A Case Report of Congenital Hallux Valgus from an Incomplete Preaxial Polydactyly without a Supernumerary Digit

INTRODUCTION: While hallux valgus is a common deformity occurring in adults and adolescents, congenital hallux valgus is rare. There is a paucity of information available about the deformity and even less information about its cause. In fact, discrepancies exist within literature as to its etiology. This is a case report of bilateral congenital hallux valgus that appears to have been caused by preaxial polydactyly of the great toe, without a supernumerary digit, which to date has not been reported in literature. Markedly increased intermetatarsal and hallux valgus angles were present in both feet.

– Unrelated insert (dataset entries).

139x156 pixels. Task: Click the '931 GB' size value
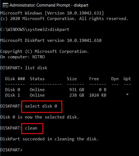tap(77, 90)
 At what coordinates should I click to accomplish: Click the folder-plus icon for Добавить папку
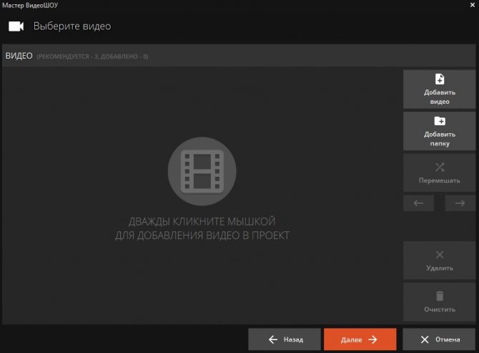click(x=440, y=122)
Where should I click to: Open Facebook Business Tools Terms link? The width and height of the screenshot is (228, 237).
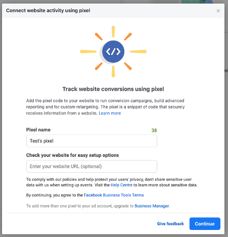tap(114, 195)
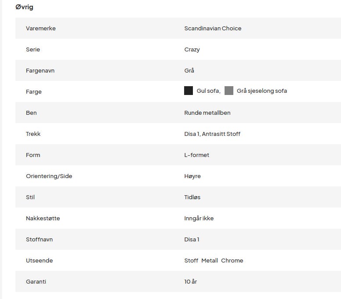The image size is (341, 299).
Task: Click the dark swatch beside Gul sofa
Action: click(189, 91)
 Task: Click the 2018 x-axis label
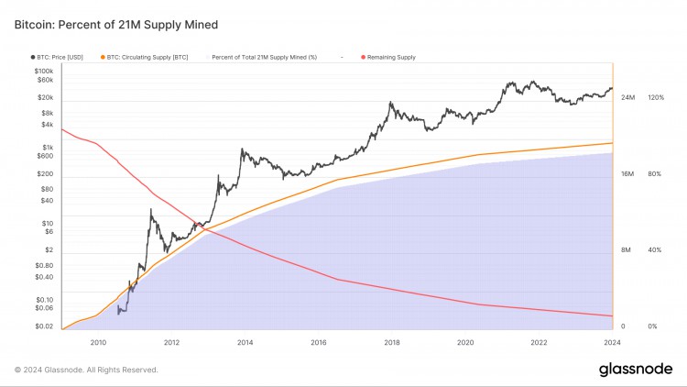pyautogui.click(x=392, y=342)
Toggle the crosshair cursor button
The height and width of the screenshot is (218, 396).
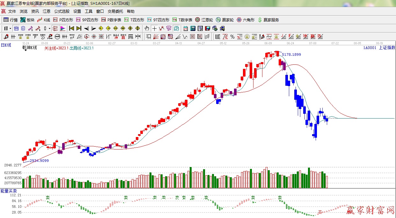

Furthermore, bilateral interval improvement of the angulation occurred spontaneously without operative or non-operative intervention. This case reveals another potential cause of congenital hallux valgus not previously described. Our patient demonstrates that preaxial polydactyly could be another possible etiology of congenital hallux valgus. This case also demonstrates that magnetic resonance imaging (MRI) may be required for accurate diagnosis. CASE REPORT: The subject of this case report is a 6-month-old boy who presented with what appeared to be severe bilateral congenital hallux valgus. However, an MRI was suggestive of preaxial polydactyly without a supernumerary digit. At 26 months of age, clinical follow-up demonstrated that the deformity had improved and the patient was doing well clinically without intervention. CONCLUSION: Congenital hallux valgus is an uncommon deformity. Our patient demonstrates that the etiology may be incomplete preaxial polydactyly without a supernumerary digit. Overtime, even without treatment, the deformity appeared to improve, and the patient had no clinical complaints. The lack of an accessory ossicle or supernumerary digit makes our patient’s case unique.